__ACTIVITY__:
In full and without alteration, reproduce every record.

________________________

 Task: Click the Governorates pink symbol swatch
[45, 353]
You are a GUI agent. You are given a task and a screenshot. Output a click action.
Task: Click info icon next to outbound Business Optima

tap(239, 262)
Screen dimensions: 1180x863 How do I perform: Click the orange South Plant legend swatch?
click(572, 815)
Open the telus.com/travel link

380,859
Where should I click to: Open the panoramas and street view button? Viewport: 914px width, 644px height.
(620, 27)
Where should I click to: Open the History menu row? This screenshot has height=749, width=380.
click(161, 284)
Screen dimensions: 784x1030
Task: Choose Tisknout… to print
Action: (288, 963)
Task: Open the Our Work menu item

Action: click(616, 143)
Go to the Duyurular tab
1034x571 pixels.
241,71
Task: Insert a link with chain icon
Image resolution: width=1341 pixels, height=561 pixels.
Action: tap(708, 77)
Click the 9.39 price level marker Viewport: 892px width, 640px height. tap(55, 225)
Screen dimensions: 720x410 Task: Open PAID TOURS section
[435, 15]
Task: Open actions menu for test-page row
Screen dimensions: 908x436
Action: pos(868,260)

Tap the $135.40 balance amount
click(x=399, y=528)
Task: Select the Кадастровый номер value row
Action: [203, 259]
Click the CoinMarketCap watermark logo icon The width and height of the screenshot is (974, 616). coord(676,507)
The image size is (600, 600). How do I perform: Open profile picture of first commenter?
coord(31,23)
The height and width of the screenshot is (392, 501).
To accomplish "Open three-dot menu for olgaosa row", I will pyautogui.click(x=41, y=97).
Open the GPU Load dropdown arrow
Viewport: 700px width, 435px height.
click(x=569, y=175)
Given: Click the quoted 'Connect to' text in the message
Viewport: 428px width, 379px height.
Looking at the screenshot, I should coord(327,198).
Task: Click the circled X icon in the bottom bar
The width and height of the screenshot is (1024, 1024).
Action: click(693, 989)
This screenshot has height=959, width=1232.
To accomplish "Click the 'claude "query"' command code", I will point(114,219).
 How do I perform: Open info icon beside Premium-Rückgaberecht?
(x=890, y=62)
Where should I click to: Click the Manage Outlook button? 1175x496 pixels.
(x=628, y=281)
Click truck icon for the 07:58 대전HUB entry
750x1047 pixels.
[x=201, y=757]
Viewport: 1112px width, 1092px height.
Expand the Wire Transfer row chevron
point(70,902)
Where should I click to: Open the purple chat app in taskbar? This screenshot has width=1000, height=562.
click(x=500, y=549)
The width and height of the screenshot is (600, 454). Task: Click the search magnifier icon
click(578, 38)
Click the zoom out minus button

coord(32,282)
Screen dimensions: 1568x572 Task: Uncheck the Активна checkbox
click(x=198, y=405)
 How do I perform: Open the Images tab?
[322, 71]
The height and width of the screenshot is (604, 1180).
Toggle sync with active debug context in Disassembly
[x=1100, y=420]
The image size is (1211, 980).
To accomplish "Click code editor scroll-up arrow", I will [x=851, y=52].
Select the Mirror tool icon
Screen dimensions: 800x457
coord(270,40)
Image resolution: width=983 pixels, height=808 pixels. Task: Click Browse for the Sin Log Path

________________________

__WORKED SOLUTION__:
 Task: Click the Governorates pink symbol swatch
[45, 353]
You are a GUI agent. You are given a task and a screenshot. Output a click action.
Task: Click info icon next to outbound Business Optima

tap(239, 262)
Screen dimensions: 1180x863 How do I perform: Click the orange South Plant legend swatch?
click(572, 815)
Open the telus.com/travel link

380,859
Where should I click to: Open the panoramas and street view button? Viewport: 914px width, 644px height.
(620, 27)
Where should I click to: Open the History menu row? This screenshot has height=749, width=380.
click(161, 284)
Screen dimensions: 784x1030
Task: Choose Tisknout… to print
Action: (288, 963)
Task: Open the Our Work menu item

Action: click(616, 143)
Go to the Duyurular tab
1034x571 pixels.
241,71
Task: Insert a link with chain icon
Image resolution: width=1341 pixels, height=561 pixels.
Action: tap(708, 77)
Click the 9.39 price level marker Viewport: 892px width, 640px height. tap(55, 225)
Screen dimensions: 720x410 Task: Open PAID TOURS section
[435, 15]
Task: Open actions menu for test-page row
Screen dimensions: 908x436
Action: pos(868,260)

Tap the $135.40 balance amount
click(x=399, y=528)
Task: Select the Кадастровый номер value row
Action: [203, 259]
Click the CoinMarketCap watermark logo icon The width and height of the screenshot is (974, 616). coord(676,507)
The image size is (600, 600). How do I perform: Open profile picture of first commenter?
coord(31,23)
The height and width of the screenshot is (392, 501).
To accomplish "Open three-dot menu for olgaosa row", I will pyautogui.click(x=41, y=97).
Open the GPU Load dropdown arrow
Viewport: 700px width, 435px height.
click(x=569, y=175)
Given: Click the quoted 'Connect to' text in the message
Viewport: 428px width, 379px height.
Looking at the screenshot, I should coord(327,198).
Task: Click the circled X icon in the bottom bar
The width and height of the screenshot is (1024, 1024).
Action: click(693, 989)
This screenshot has height=959, width=1232.
To accomplish "Click the 'claude "query"' command code", I will point(114,219).
 How do I perform: Open info icon beside Premium-Rückgaberecht?
(x=890, y=62)
Where should I click to: Click the Manage Outlook button? 1175x496 pixels.
(x=628, y=281)
Click truck icon for the 07:58 대전HUB entry
750x1047 pixels.
[x=201, y=757]
Viewport: 1112px width, 1092px height.
Expand the Wire Transfer row chevron
point(70,902)
Where should I click to: Open the purple chat app in taskbar? This screenshot has width=1000, height=562.
click(x=500, y=549)
The width and height of the screenshot is (600, 454). Task: Click the search magnifier icon
click(578, 38)
Click the zoom out minus button

coord(32,282)
Screen dimensions: 1568x572 Task: Uncheck the Активна checkbox
click(x=198, y=405)
 How do I perform: Open the Images tab?
[322, 71]
The height and width of the screenshot is (604, 1180).
Toggle sync with active debug context in Disassembly
[x=1100, y=420]
The image size is (1211, 980).
To accomplish "Click code editor scroll-up arrow", I will [x=851, y=52].
Select the Mirror tool icon
Screen dimensions: 800x457
coord(270,40)
Image resolution: width=983 pixels, height=808 pixels. Task: Click Browse for the Sin Log Path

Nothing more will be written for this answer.